Heidelberg (dpa/lsw) Die nächtliche Odyssee einer Rollstuhlfahrerin auf dem Weg von Heidelberg nach Ludwigshafen wirft ein Schlaglicht auf die fehlende Barrierefreiheit der Bahn. An einem Nahverkehrsbahnhof in Heidelberg war die junge Frau nach einem Bericht der «Rhein-Neckar-Zeitung» (Freitag) kurz nach Mitternacht von einer Regionalbahn stehen gelassen worden. Grund: In dem Ersatzzug habe es keinen ebenerdigen Zugang, sondern nur zwei Stufen gegeben. Sie sei mit dem Verweis auf einen anderen Zug in einer halben Stunde vom Lokführer und einem weiteren Bahnmitarbeiter abgewimmelt worden. Doch der avisierte Zug traf nie ein.

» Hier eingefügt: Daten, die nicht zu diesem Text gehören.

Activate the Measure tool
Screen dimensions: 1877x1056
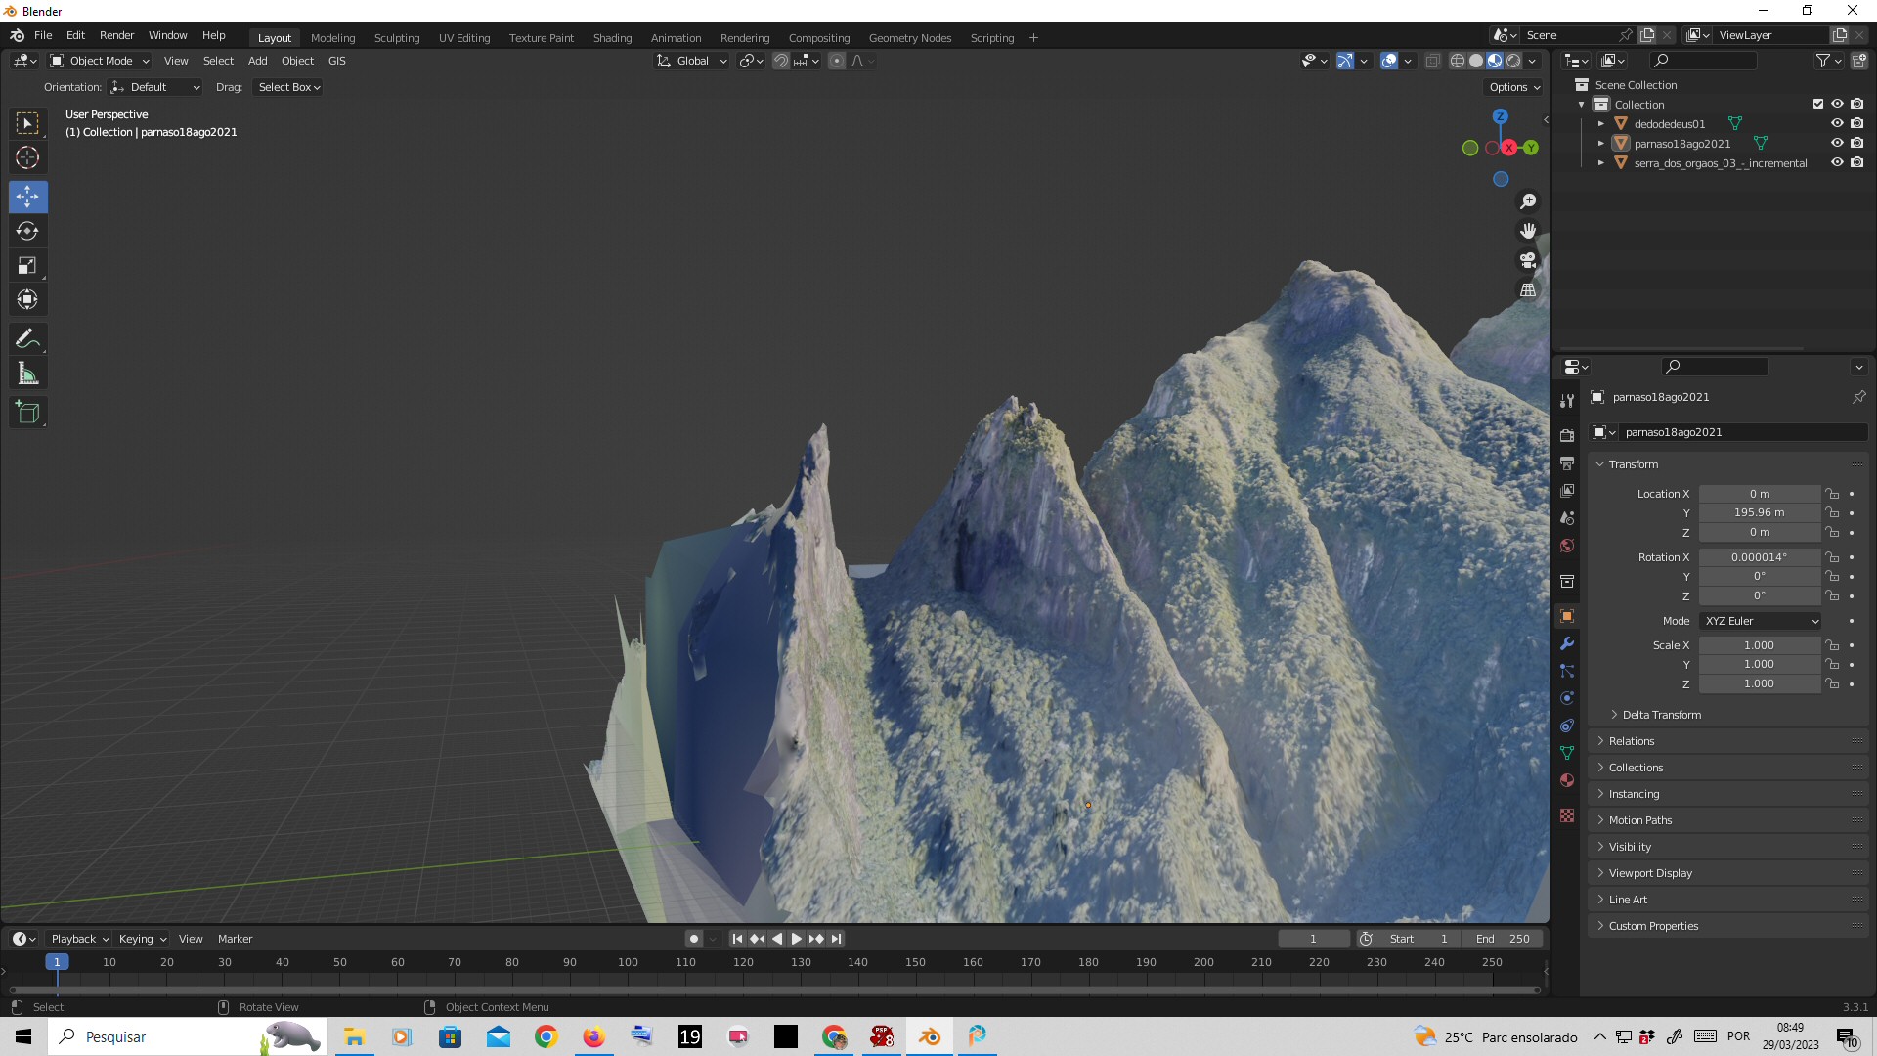point(27,374)
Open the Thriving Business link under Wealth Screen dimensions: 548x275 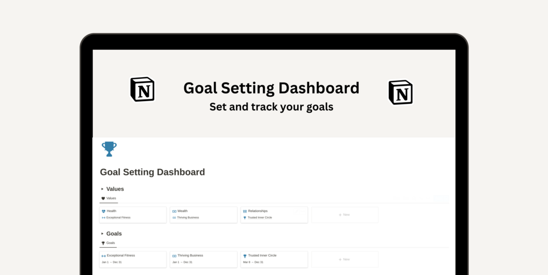coord(188,218)
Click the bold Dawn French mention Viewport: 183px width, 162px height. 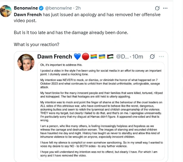28,15
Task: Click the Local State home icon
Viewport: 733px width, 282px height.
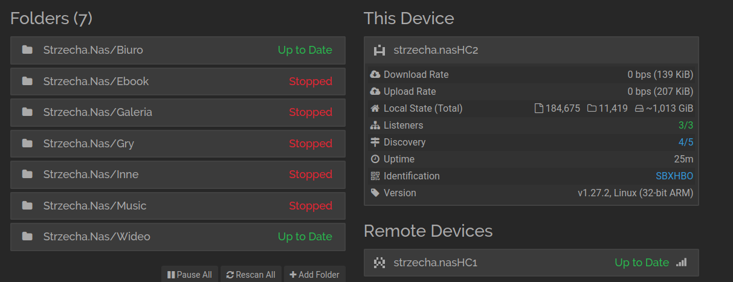Action: (x=375, y=109)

Klärung der Reise durch Mobilitätsservice-Zentrale

Die Bahn bestätigte am Freitag den Vorfall von Mitte Dezember. «Die in diesem Fall eingesetzten Wagen älterer Bauart waren ohne Hilfsmittel für die Rollstuhlfahrerin leider nicht zugänglich», sagte ein Sprecher. Um solche Unannehmlichkeiten auszuschließen, empfehle die Bahn die vorherige Klärung der Reise durch ihre Mobilitätsservice-Zentrale. Ein Hineinhieven sei nicht nur im Fall der abgewiesenen Frau zu riskant. Diese gelangte nach einer Fahrt mit dem Bus und mit dem Rollstuhl zum Heidelberger Hauptbahnhof. Da der nächste Zug erst nach 4.00 Uhr kam, habe sie ein Taxi für 55 Euro nach Hause genommen. Die Bahn bedauerte die Fehlinformation über den anderen Zug, die Taxikosten würden erstattet.

Die Bahn registriert steigenden Unterstützungsbedarf beim Aus- und Einsteigen in Züge. Im Jahr 2018 lag die Zahl der Hilfeleistungen mit rund 850 000 um 50 Prozent höher als noch vor vier Jahren.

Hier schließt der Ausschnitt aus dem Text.